Partizanu silvius at expres.ro
Sun Mar 18 16:46:01 PST 2001


One month ago I was asking about a SENDPASS command in NickServ.
Some people from the list replyed that it is not possible to send the password
as long as the encryption is not reversible.
But Lonewolf pointed out that would be nice to make services reset the
password (/*to some rand chars*/) and send it to user.

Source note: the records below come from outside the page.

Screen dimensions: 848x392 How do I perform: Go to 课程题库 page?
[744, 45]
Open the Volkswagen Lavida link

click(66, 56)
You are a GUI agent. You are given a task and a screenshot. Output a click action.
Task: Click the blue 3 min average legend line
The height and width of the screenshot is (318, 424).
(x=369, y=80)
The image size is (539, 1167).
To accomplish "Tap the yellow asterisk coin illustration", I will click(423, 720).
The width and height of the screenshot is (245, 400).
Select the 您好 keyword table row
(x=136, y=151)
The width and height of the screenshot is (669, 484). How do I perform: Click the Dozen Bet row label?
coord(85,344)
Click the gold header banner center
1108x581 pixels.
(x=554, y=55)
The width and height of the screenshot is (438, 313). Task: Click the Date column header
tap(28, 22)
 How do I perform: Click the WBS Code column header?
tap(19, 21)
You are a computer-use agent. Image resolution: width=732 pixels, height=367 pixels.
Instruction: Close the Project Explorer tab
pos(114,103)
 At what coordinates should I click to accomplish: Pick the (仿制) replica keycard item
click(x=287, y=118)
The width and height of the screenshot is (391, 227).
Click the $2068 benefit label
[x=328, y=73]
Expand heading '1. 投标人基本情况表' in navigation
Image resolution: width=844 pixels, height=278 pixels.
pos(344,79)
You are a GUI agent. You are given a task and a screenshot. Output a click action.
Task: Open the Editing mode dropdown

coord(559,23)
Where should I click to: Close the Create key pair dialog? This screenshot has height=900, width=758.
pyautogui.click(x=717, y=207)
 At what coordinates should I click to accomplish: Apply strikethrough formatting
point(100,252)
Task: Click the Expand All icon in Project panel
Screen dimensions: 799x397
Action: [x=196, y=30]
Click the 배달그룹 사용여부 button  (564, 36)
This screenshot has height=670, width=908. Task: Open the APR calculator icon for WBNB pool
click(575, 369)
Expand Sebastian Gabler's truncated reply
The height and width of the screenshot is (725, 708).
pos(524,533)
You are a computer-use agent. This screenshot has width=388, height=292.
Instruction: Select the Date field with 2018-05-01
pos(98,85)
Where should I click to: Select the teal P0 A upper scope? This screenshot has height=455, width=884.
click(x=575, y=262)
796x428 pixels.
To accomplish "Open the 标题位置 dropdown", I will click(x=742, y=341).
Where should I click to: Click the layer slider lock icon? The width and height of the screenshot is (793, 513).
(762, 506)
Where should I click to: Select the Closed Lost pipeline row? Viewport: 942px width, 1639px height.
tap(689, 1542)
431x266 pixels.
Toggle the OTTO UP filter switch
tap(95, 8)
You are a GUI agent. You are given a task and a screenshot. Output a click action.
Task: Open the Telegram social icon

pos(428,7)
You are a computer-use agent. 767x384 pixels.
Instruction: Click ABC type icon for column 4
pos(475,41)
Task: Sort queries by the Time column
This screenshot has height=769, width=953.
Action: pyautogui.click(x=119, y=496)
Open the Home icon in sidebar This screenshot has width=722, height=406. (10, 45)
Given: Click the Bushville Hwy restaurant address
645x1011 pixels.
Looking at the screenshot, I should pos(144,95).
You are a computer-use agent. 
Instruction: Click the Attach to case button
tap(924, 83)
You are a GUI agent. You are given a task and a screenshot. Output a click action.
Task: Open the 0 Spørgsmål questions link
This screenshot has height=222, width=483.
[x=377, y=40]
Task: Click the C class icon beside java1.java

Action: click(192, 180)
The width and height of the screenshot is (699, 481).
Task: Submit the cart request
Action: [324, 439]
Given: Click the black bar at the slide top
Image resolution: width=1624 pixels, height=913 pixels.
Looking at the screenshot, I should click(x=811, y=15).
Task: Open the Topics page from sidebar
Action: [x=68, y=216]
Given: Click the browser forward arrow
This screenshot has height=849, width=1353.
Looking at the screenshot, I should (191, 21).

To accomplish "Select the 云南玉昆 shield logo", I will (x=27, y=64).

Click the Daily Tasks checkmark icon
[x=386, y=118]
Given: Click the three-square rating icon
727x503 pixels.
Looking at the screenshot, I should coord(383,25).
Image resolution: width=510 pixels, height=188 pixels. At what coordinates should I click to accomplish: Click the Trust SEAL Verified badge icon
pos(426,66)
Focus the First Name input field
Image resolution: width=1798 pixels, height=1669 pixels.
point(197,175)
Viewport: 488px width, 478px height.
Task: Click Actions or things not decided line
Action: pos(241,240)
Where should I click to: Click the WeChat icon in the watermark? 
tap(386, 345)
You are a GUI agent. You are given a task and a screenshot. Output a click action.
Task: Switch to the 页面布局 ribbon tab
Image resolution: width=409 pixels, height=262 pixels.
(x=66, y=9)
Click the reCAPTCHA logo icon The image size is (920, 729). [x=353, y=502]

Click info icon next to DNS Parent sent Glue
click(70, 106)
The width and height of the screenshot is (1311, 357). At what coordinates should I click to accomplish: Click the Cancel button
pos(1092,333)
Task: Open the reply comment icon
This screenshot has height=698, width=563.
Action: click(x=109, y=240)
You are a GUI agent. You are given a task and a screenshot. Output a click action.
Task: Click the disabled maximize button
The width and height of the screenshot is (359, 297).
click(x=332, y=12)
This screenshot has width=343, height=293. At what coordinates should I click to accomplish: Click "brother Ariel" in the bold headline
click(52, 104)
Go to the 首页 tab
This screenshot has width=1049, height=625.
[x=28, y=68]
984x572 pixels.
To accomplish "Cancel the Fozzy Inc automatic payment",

But this is just a half of the problem. The other half is that a
password-thief will change the email address as soon as he has the password
for a nick...so any new passwords will be sent to a wrong address. This is the
reason I was talking about a parallel db read-only for regular users...
Again, the idea may sound stupid and it has a lots of "bugs" in it (eg. How
and When to sync the two databases? How to prevent that the
"only-opers-can-modify" database will never sync with Nickserv database and
overwrite the good email address with the new/fake address from NickServ's db?
When to insert a new email? Only at registration time? And what to do with
users changeing email address? etc).
It's a long story...that's why I sayd it may sound stupid...but I guess there
are others too who have this kind of problems with stolen nicks.

Partizanu



Imran Ali Rashid wrote:

> 2. Implement a sendpass command which services admins may use to
>     have services send the password to the users email address.